I graduated in 2004 from a small university in west Texas. I am a public high school science teacher. I have taught advanced Biology courses, Chemistry, Physics, and Anatomy. I was debt free the day I graduated. I paid for my education with private grants and sweat. I worked full time; high end restaurant server and later in retail sales, and only enrolled in enough hours that I could currently pay for out of my savings. I lived with family for three years and the other three I lived with roommates. I graduated in 6 years instead of 4.

good example.

do you feel that your job security is dependent on State budget & taxpayers?
 
I would be interested in knowing about this too, because I will be going to college in fall 2011 and I am very concerned about finding a job that would be able to pay off the debt. I'm humanities-oriented, too (thinking about political science or history), so it is probably harder to find a high-paying job that isn't in engineering or something science-related.

this is EXACTLY why I made this thread.

Maybe you should rethink whether your major, or even school is right for you.

I know I AM<
 
I would say that most students graduating in this decade and the past few years will have an almost impossible time paying off their debts. What art history major will be able to afford 2k a month payments? Now think of all those that major in history, art, philosophy, etc from private schools that cost 50k a year.
 
You could always join the army or find some program that would pay for school loans.

part of the argument I had with a college friend.

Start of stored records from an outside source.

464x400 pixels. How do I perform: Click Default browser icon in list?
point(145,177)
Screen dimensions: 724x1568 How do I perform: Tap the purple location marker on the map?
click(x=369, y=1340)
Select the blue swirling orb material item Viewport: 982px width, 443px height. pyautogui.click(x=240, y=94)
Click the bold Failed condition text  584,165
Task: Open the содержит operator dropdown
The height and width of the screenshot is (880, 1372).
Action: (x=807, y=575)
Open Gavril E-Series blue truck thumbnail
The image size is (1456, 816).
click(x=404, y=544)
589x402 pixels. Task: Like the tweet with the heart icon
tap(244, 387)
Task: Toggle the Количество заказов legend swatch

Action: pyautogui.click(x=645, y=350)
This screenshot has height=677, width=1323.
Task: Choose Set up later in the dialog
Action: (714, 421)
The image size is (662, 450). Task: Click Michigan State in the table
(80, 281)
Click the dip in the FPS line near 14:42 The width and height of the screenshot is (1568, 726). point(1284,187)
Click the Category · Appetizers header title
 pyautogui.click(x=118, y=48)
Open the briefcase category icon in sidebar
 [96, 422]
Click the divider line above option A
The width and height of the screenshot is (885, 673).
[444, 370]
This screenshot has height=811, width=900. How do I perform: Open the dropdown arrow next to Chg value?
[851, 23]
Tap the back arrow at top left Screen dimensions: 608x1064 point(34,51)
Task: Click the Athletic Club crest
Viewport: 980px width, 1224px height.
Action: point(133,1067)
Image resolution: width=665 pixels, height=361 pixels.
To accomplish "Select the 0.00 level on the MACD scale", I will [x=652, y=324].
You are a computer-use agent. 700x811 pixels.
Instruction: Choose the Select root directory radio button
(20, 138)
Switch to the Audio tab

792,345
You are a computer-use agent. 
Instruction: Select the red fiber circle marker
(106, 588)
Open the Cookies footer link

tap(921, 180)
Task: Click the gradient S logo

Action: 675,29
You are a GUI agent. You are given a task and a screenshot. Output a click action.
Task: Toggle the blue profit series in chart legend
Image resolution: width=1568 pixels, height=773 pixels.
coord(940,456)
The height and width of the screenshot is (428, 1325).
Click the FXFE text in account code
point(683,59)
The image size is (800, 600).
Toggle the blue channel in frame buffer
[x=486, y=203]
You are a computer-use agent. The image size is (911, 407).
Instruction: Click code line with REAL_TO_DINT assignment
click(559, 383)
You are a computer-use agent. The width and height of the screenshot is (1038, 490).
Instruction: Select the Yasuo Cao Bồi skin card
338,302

He was going to be a dentist (anyway), he decided he wanted the Army to pay for it.

He knew, that he'd have to work to pay it back later, so it was just a loan, plus a boot camp. I couldn't convince he his freedom might not be worth it, all he saw was being debt free and never thinking about money.
 
I am not going to have any student debts to repay because my parents' divorce agreement makes that my father's liability.
 
Ah, well I self-taught myself programming and have been doing that for about 15 years. Only required time and money on books.

I went to school later in life to get meet women and get laid. I met my wife there, so I guess the degree "paid off". The degrees didn't help with my business at all though.

I'm more or less in the same boat, the difference is I wasted more money and time in college, but I'm so far debt free, wive free.